Publius Vergilius Maro
Virgil (Publius Vergilius Maro) born 70 B.C.–19 B.C., Roman poet. Vergil turned to rural poetry of a contrasting kind, realistic and didactic. In his Georgics , completed in 30 B.C., he seeks, as had the Greek Hesiod before him, to interpret the charm of real life and work on the farm. His perfect poetic expression gives him the first place among pastoral poets. For the rest of his life Vergil worked on the Aeneid, a national epic honoring Rome and foretelling prosperity to come. The adventures of Aeneas are unquestionably one of the greatest long poems in world literature.
Note: Virgil's name contain both the word Publius and MARO, which can be understood as a part of MAROONED.
Publius Valerius Publicola
(or Poplicola, his surname meaning "friend of the people") (– 503 BC) was a Roman consul, the colleague of Lucius Junius Brutus in 509 BC, traditionally considered the first year of the Roman Republic.
Publius (pen name)
A collection of 85 essays about the US Constitution, called The Federalist Papers, were written by Alexander Hamilton, John Jay, and James Madison during 1787-1788 under the allonym Publius (Valerius) in honor of his role in establishing the Roman Republic.
Publius was the Roman governor and chief officer of the island of Malta. He welcomed the Apostle Paul, shipwrecked on his way to Rome. A detail of this account may have significance in regards to the Division Bell.
"After three months we set sail in a ship which had wintered in the island, a ship of Alexandria, with the Twin Brothers as figurehead." (Acts 28:1-11 RSV)

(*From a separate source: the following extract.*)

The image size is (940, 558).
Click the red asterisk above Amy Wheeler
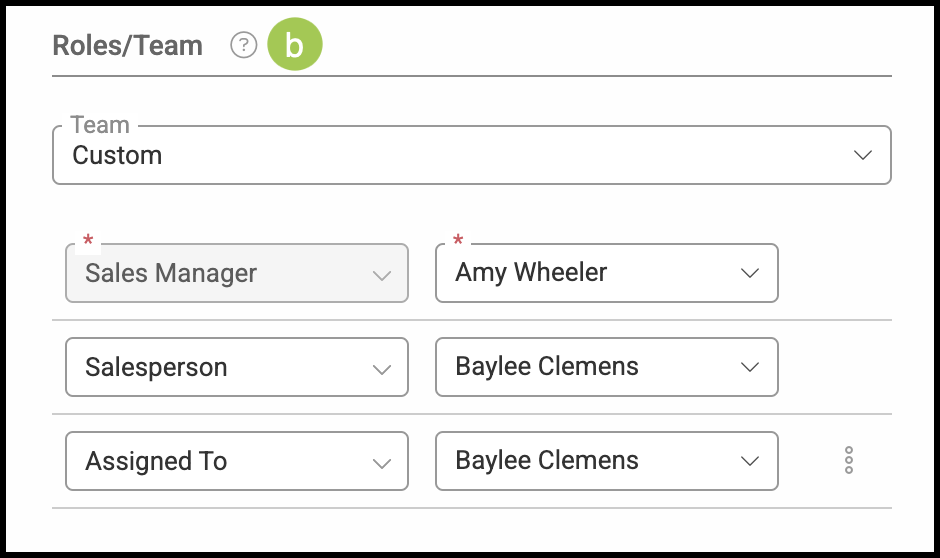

The Twin Brothers are Castor and Pollux (also called the Dioscuri), forming the constellation of Gemini, saint patrons of sailors. We have already stressed the importance of the twin Heads and Gemini in the context of the album cover page. We could also link the shipwreck and the Twin Brothers with MAROONED and LOST FOR WORDS (boxing gloves). Castor was famous for taming and managing horses, and Pollux for skill in boxing. They took part in the expedition with the Argonauts (ARGO NAVIS is perhaps the Ship of Fools mentioned in A GREAT DAY FOR FREEDOM).